Никто, впрочем, особенно о беглянке не горевал. Даже Пашка не желал замечать, что нанесён весомый щелчок по его принципу семейственности. Когда Заремба не без ехидства прямо указал ему на это, ответил:
– А кто сказал, что бегство жены повод к расторжению брака?
Присутствовавший Адольф только рассмеялся:
– Я не говорил.
Зато этот случай подвиг зграйскую квадригу принять тайное кураторство над вторым эшелоном сафарийцев. Зарембы достались Воронцу, Шестижены – Севрюгину, Адольф – мне, детдомовец и якутский дед – Аполлонычу.
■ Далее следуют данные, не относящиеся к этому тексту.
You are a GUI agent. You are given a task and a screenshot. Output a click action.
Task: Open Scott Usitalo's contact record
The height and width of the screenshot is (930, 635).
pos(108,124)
То есть вовсе не командовать ими, а внимательно наблюдать за их пребыванием в общине и заботиться о максимальном использовании на общее благо.
– Это что же, стукачеством будем заниматься? – попробовал возражать Пашке Аполлоныч.
– Разве ты у нас не по-европейски развитый человек? – вкрадчиво поинтересовался у него сафарийский кормчий.
– Именно по-европейски, – ершисто отвечал Чухнов.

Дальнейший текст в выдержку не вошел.